We then just need to merge everything together:

relevant_data <- adj_pitch_counts %>% 
  select(-in_play, -ball, -strike) %>% 
  left_join(expected_runs,
            by = c('outs', 'b_count', 's_count',
                   'on_1b', 'on_2b', 'on_3b')) %>% 
  group_by(g_id, inning, top) %>% 
  mutate(lead_b_score = lead(b_score),
         lead_eruns = lead(eruns)) %>% 
  ungroup() %>% 
  mutate(lead_b_score = ifelse(is.na(lead_b_score), b_score, lead_b_score)) %>% 
  group_by(g_id, inning, top) %>% 
  mutate(eruns_added = lead_eruns - eruns + lead_b_score - b_score,
         eruns_added = ifelse(is.na(eruns_added), -eruns, eruns_added)) %>% 
  ungroup()

What does this distribution look like?

ggplot(relevant_data %>% 
         filter(!is.infinite(eruns_added))) + 
  geom_histogram(aes(x = eruns_added), fill = 'dodgerblue3', color = 'white',
                 binwidth = .05, na.rm = TRUE) +
  scale_y_continuous(expand = expansion(mult = c(0,.03))) +
  labs(x = 'Expected Runs Added',
       y = 'Frequency') +
  theme_bw()

We see a lot of mass on 0 – these are foul balls on two strike counts, which do not change the situation, at least using the variables that we’re currently using. Further, note that there’s a small but noticeable mass right around 1 – these are solo home runs, where a run is added, and the situation is generally unchanged.

So using this rough measure, can we get any sense of whether pitchers randomize on their first pitch of an at-bat in a way that is consistent with the payoffs?
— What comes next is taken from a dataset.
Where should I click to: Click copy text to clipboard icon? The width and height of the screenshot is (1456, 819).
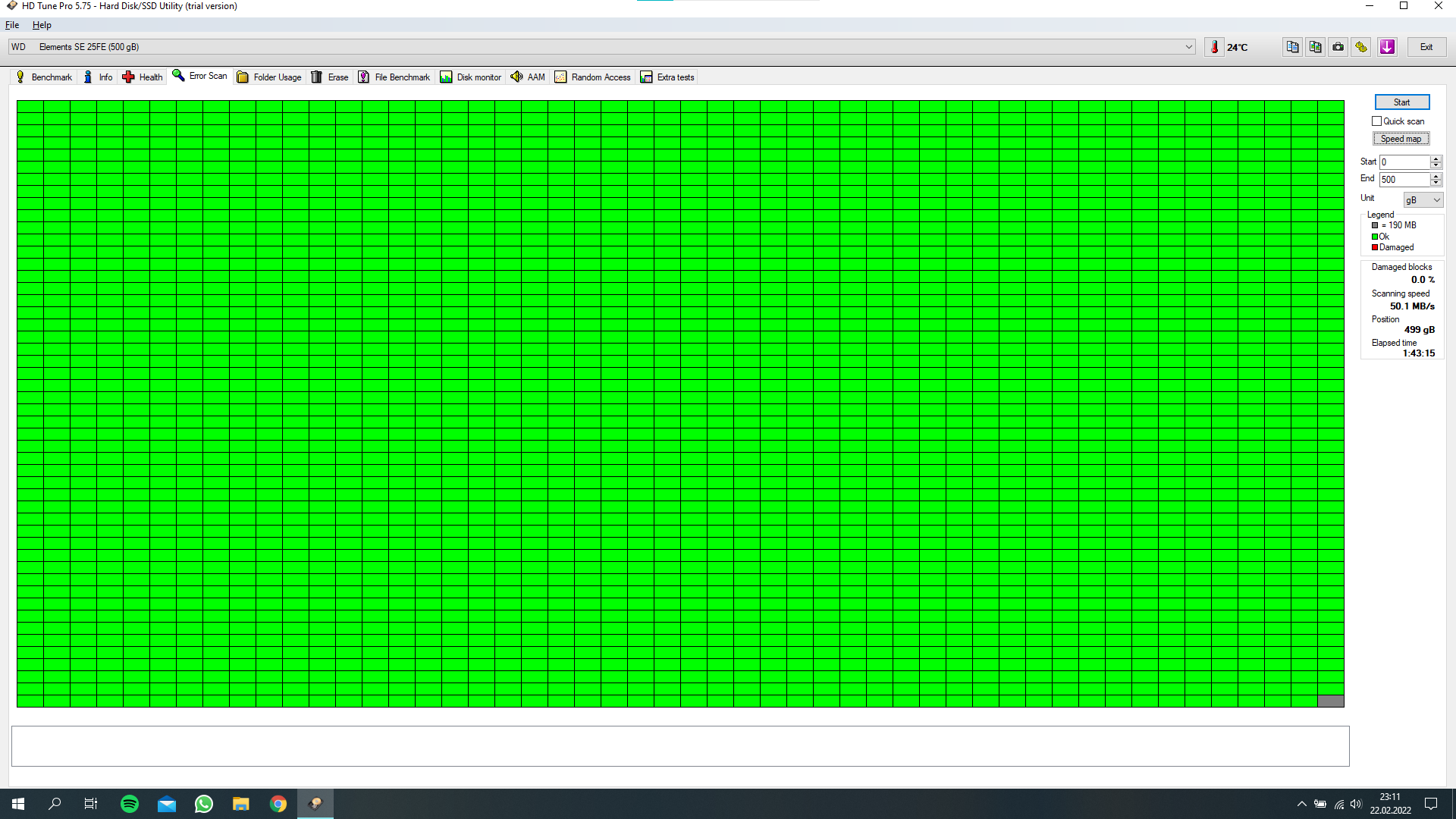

Let’s take a pitcher like Clayton Kershaw as an example, since he has high volume.

kershaw <- unique(full_data[pitcher_first_name == 'Clayton' & pitcher_last_name == 'Kershaw']$pitcher_id)

relevant_data %>% 
  filter(pitch_num == 1, pitcher_id == kershaw, !is.na(pitch_name)) %>%
  mutate(total_pitches = n()) %>% 
  group_by(pitch_name, total_pitches) %>% 
  summarise(n = n(),
            mean_eruns_added = mean(eruns_added)) %>% 
  ungroup() %>% 
  mutate(perc = n / total_pitches) %>% 
  arrange(desc(perc)) %>% 
  mutate(perc = percent(round(perc, 3)),
         mean_eruns_added = round(mean_eruns_added, 4)) %>% 
  select(pitch_name, n, perc, mean_eruns_added) %>% 
  kable(caption = 'Clayton Kershaw First Pitches',
        col.names = c('Pitch', 'N', 'Percentage of Total', 'Mean Expected Runs Added'))
Table 3: Clayton Kershaw First Pitches
Pitch N Percentage of Total Mean Expected Runs Added
Four-seam Fastball 1882 68.40% 0.0092
Slider 676 24.60% 0.0017
Curveball 137 5.00% 0.0004
Two-seam Fastball 53 1.90% 0.0030
Changeup 2 0.10% 0.0707
Intentional ball 1 0.00% 0.0317

So Kershaw throws a first pitch fastball very often – more than two thirds of the time. But using this payoff metric, this pitch is actually the worst option of his first pitches; a fastball for him on the first pitch averages .009 expected runs added, which is larger than every other large sample pitch. So he throws his worst pitch most often? That’s the opposite of game theory optimal!

There are clearly a bunch of ways that this analysis could be flawed. If these really are setup pitches, then maybe we’re just looking at a subgame that doesn’t really exist – maybe if we look at these choices in the context of the at-bat, they’re optimal. Further, maybe these estimates aren’t actually differentiable from one another. Is there really a difference to Kershaw between .009 runs and .001 runs? Can we even be confident that these differences are statistically meaningful?

Finally, we’re not taking into account leverage or batter characteristics. These are big ones! Generalizing this with more data will be important, and I’ll think more about the best way to do it.